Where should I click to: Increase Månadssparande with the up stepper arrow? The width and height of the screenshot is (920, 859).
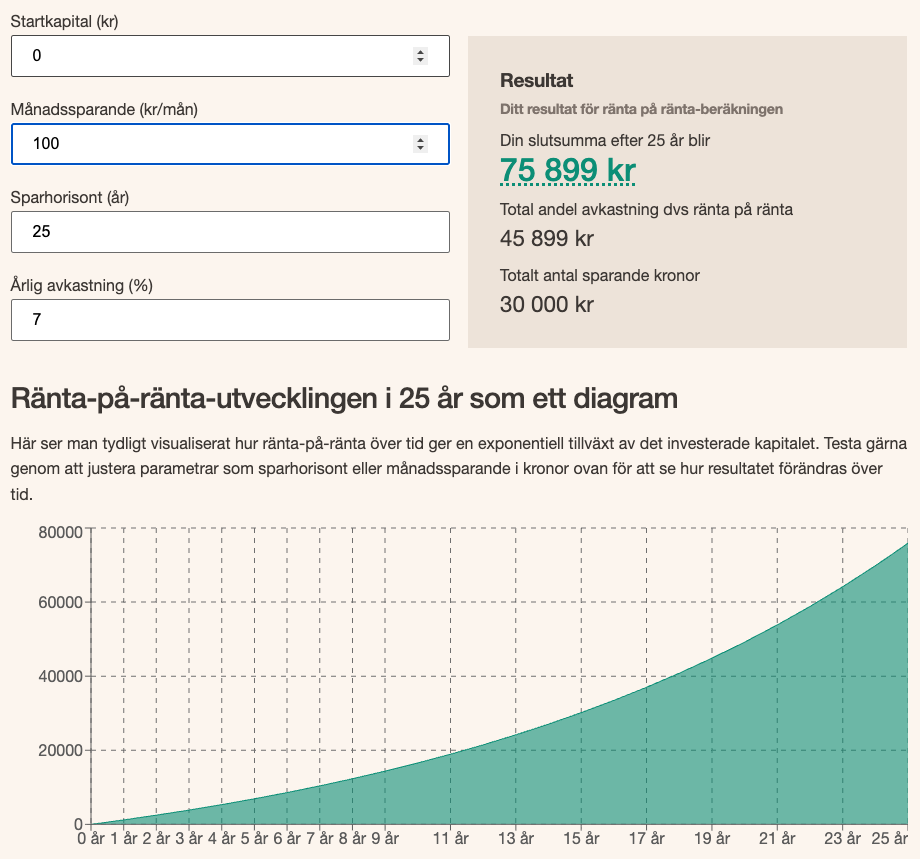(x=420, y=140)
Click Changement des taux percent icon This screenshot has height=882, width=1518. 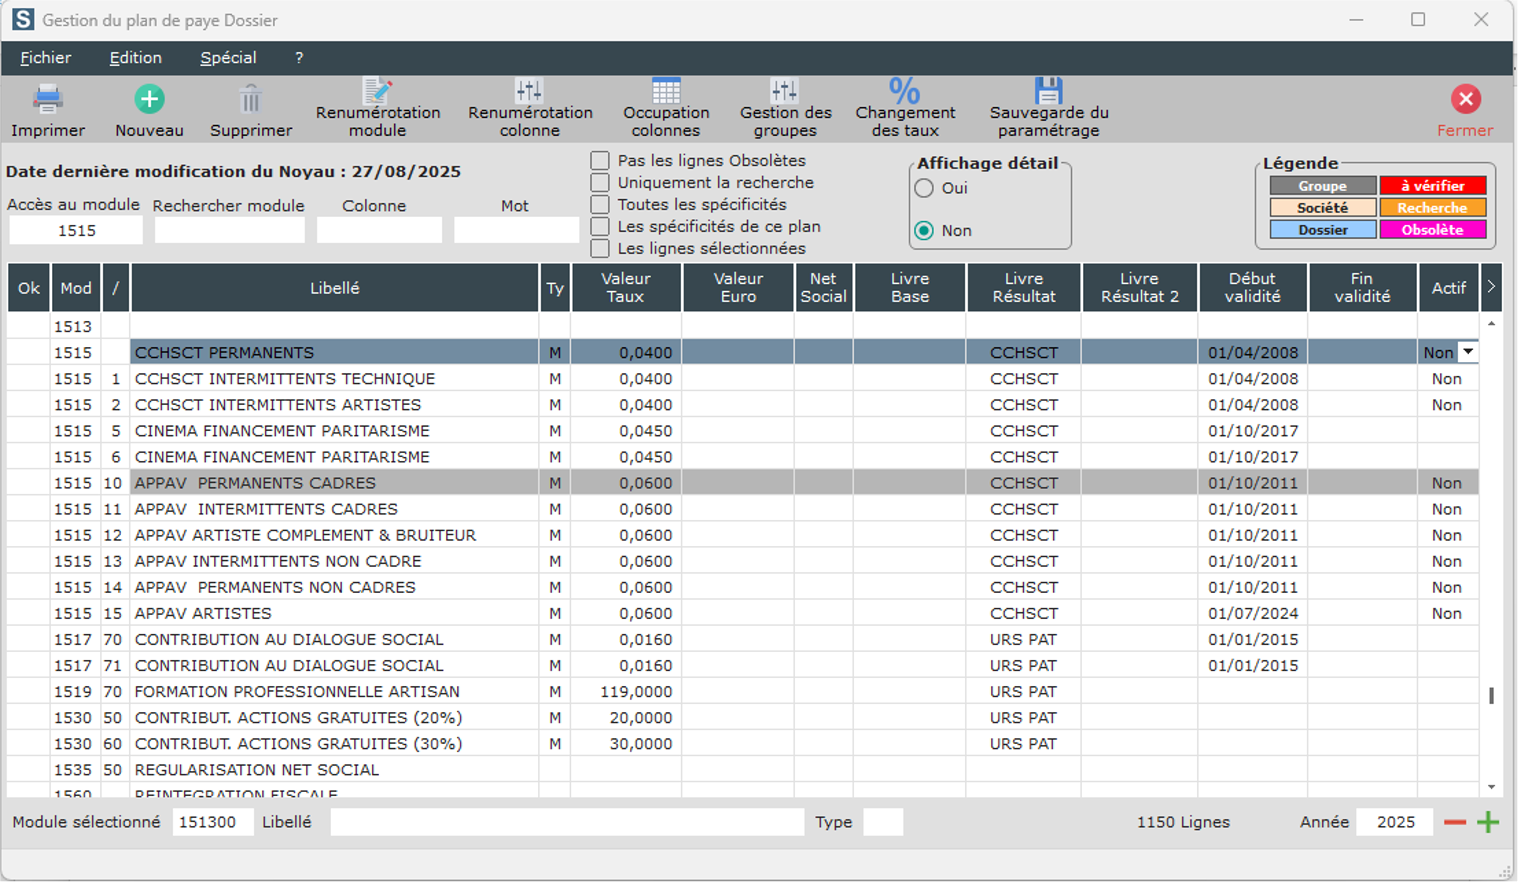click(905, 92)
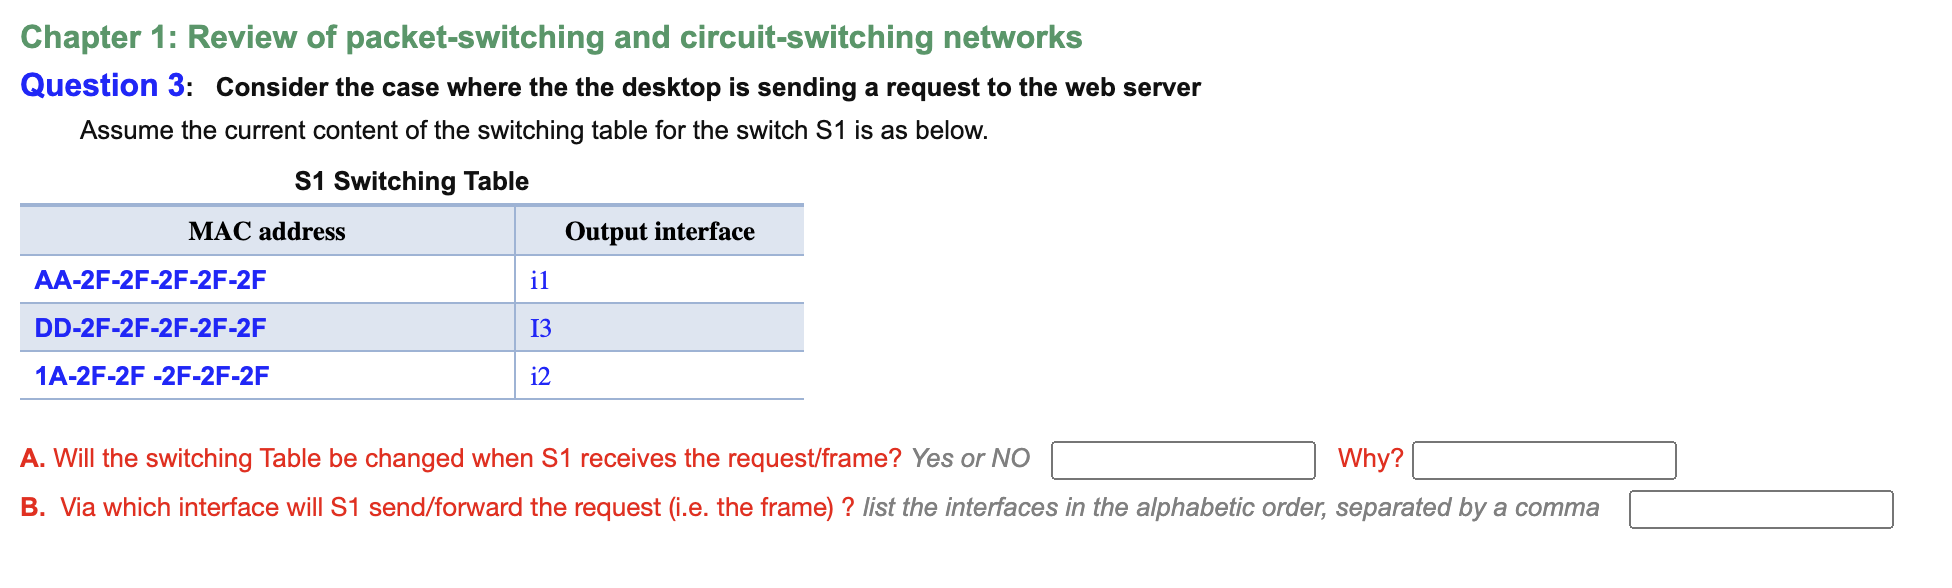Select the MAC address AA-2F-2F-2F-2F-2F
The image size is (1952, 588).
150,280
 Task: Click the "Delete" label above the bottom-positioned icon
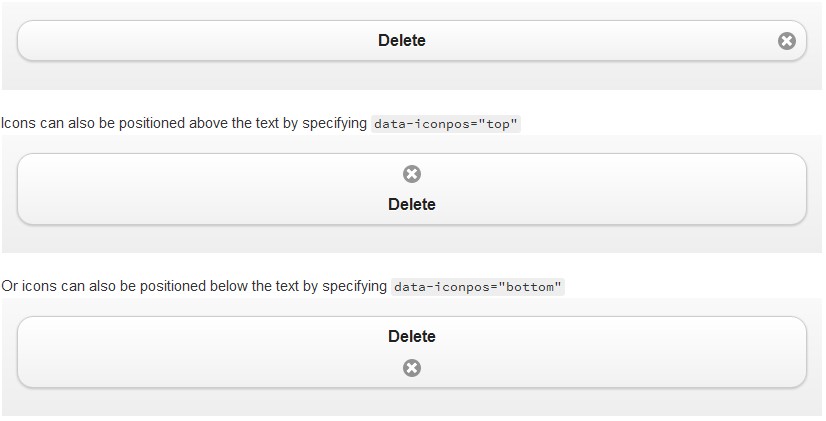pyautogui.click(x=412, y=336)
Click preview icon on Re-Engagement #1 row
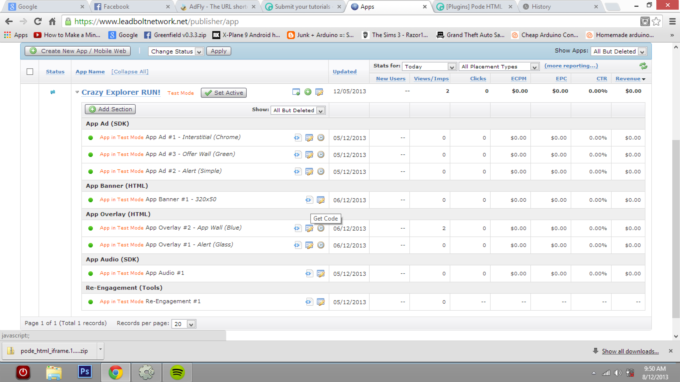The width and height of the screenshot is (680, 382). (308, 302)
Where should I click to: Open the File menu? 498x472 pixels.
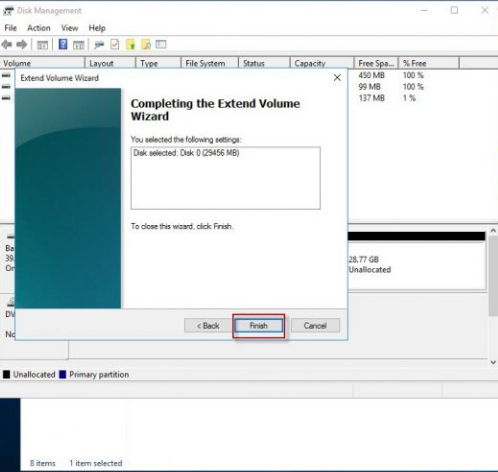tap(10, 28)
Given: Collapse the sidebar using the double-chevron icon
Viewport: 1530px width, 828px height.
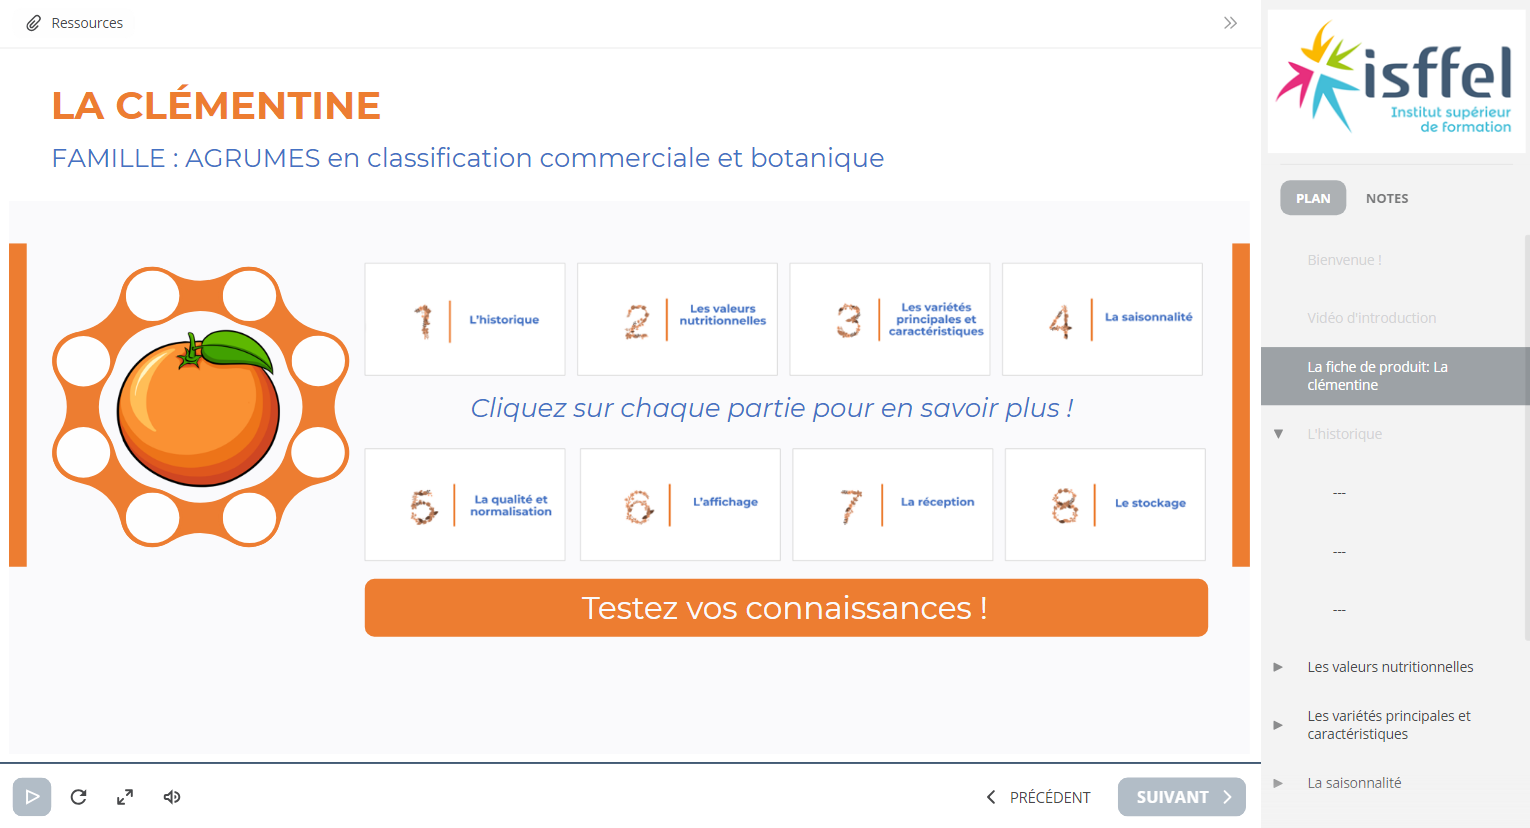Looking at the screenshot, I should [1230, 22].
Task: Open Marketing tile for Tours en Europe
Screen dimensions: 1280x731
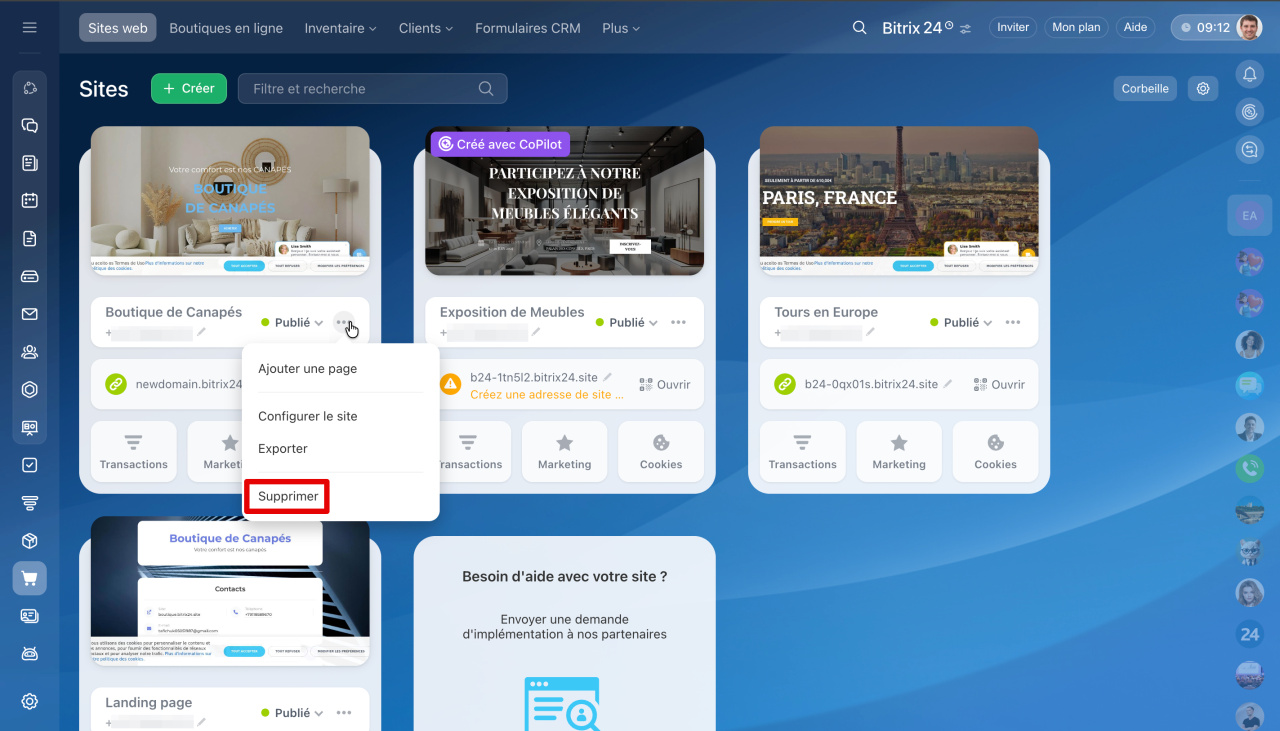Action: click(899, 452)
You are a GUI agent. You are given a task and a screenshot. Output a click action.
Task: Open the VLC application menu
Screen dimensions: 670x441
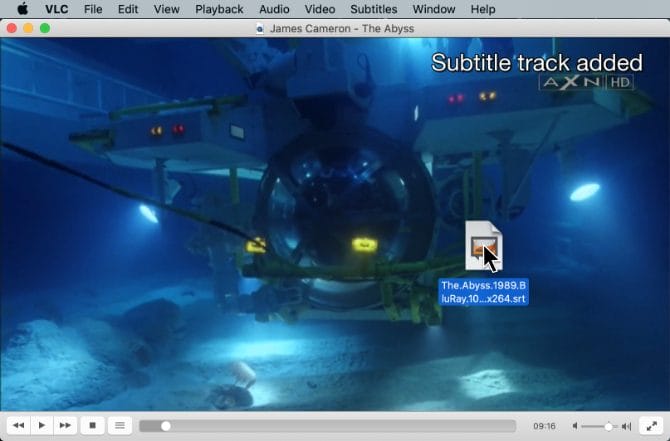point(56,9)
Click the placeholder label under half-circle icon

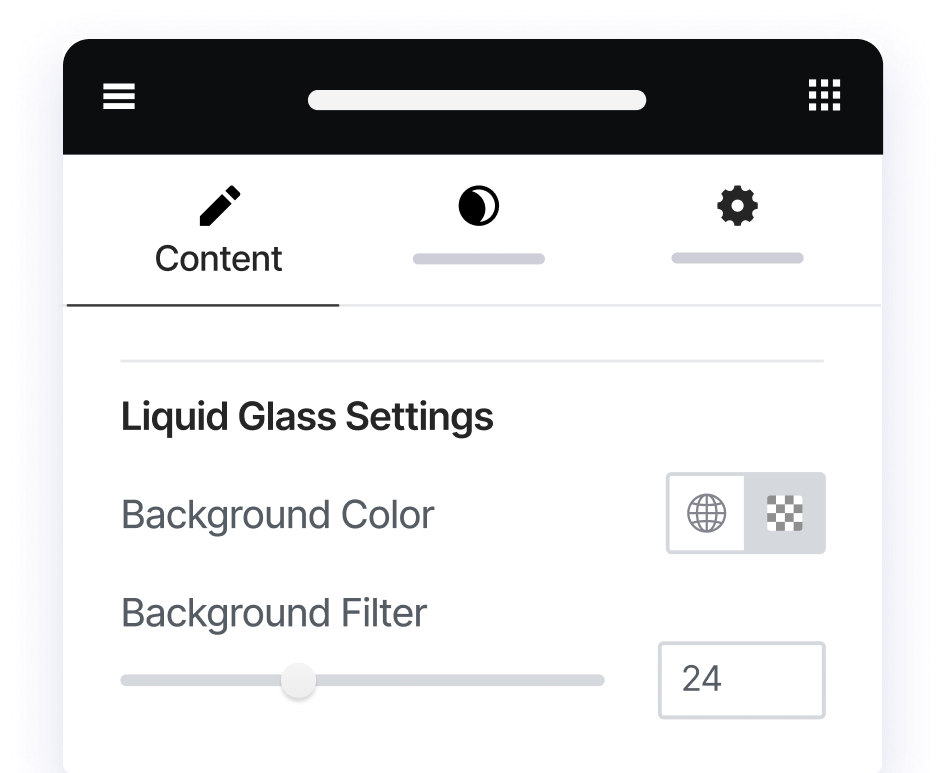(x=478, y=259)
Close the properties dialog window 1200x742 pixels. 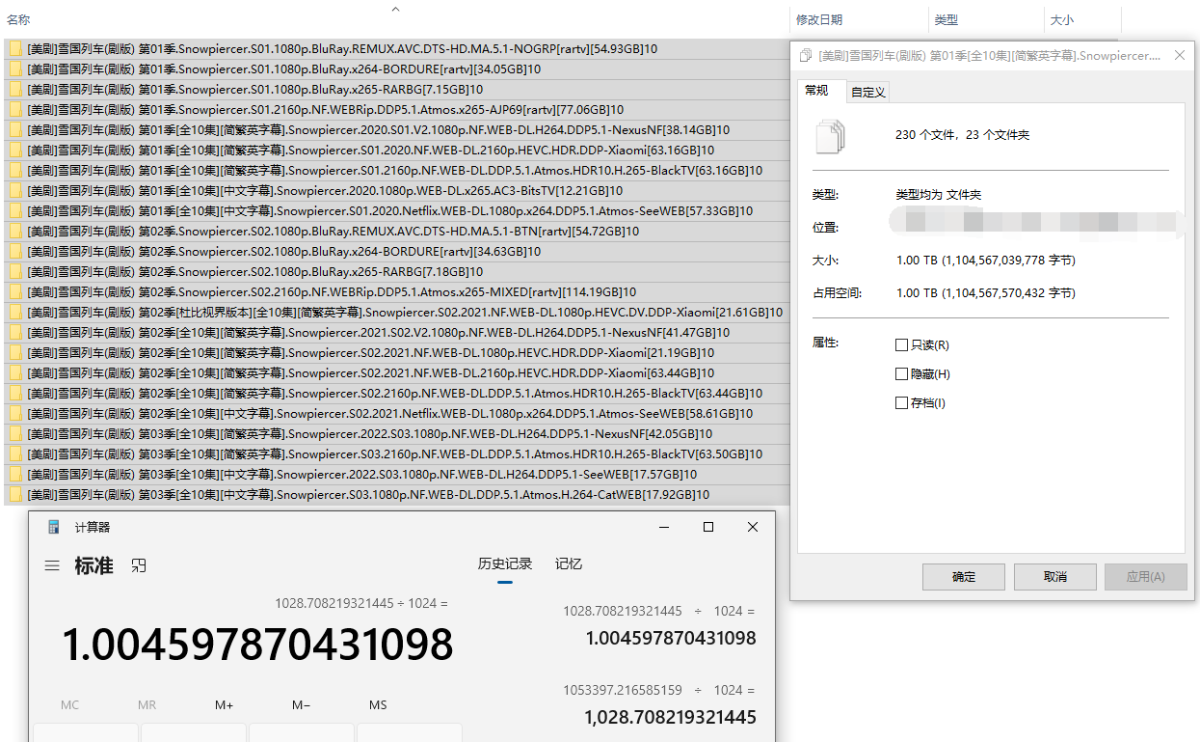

--*--

**WHAT YOU SHOULD DO**
From the line with "Click the placeholder" through the final line of the data above, copy everything exactly, both ends included, but not the pictures.

**RESULT OF THIS EXERCISE**
Click the placeholder label under half-circle icon

(x=478, y=259)
Close the properties dialog window 1200x742 pixels. 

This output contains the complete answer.